◆ RAW RECORDS:
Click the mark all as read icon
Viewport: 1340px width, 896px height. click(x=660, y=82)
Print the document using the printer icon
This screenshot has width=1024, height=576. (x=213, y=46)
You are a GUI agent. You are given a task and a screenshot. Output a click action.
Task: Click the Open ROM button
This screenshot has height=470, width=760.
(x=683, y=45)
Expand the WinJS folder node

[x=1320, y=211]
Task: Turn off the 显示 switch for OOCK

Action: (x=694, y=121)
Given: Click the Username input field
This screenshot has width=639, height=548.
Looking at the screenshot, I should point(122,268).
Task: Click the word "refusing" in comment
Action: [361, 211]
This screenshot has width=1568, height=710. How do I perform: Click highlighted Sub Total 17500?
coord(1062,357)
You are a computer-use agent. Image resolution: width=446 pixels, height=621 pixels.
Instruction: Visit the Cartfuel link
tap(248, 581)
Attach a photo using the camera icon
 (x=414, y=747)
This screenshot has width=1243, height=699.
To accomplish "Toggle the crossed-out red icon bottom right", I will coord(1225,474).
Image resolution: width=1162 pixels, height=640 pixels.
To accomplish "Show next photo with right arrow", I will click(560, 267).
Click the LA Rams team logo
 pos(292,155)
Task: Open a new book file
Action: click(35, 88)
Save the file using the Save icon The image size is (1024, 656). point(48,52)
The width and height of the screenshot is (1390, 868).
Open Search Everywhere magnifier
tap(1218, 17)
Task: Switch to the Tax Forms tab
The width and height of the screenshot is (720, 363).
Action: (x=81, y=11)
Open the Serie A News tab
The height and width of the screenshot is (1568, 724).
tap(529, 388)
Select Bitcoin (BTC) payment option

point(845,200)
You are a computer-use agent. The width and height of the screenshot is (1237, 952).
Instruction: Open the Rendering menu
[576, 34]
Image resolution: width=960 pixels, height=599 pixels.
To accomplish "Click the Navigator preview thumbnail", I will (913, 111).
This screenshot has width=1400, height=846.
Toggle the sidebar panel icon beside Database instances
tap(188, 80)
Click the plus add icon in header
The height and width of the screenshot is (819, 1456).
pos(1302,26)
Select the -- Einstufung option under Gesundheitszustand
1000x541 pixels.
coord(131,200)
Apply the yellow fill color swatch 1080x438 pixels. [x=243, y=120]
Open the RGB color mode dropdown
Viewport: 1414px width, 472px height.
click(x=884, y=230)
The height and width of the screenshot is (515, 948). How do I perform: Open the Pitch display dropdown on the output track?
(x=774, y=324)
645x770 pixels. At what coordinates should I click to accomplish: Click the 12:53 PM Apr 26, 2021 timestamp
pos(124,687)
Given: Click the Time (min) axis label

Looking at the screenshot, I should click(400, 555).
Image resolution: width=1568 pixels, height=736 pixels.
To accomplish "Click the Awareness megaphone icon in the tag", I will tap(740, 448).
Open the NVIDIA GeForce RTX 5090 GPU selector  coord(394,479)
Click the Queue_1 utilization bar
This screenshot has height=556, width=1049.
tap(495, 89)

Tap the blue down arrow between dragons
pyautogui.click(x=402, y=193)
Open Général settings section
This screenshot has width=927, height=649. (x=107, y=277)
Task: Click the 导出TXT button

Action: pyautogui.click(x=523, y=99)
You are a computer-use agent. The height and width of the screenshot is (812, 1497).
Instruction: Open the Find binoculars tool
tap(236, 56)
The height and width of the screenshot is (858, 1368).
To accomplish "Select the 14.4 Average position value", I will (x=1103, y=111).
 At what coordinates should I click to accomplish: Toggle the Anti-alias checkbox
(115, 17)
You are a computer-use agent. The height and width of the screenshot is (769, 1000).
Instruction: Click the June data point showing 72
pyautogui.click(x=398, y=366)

◆ TASK REQUIREMENTS:
Return each line of the records above that contains the string "agent".

◆ CORRECT RESULT:
You are a GUI agent. You are given a task and a screenshot. Output a click action.
You are a computer-use agent. Image resolution: width=446 pixels, height=621 pixels.
You are a computer-use agent. The width and height of the screenshot is (1237, 952).
You are a computer-use agent. The height and width of the screenshot is (812, 1497).
You are a computer-use agent. The height and width of the screenshot is (769, 1000).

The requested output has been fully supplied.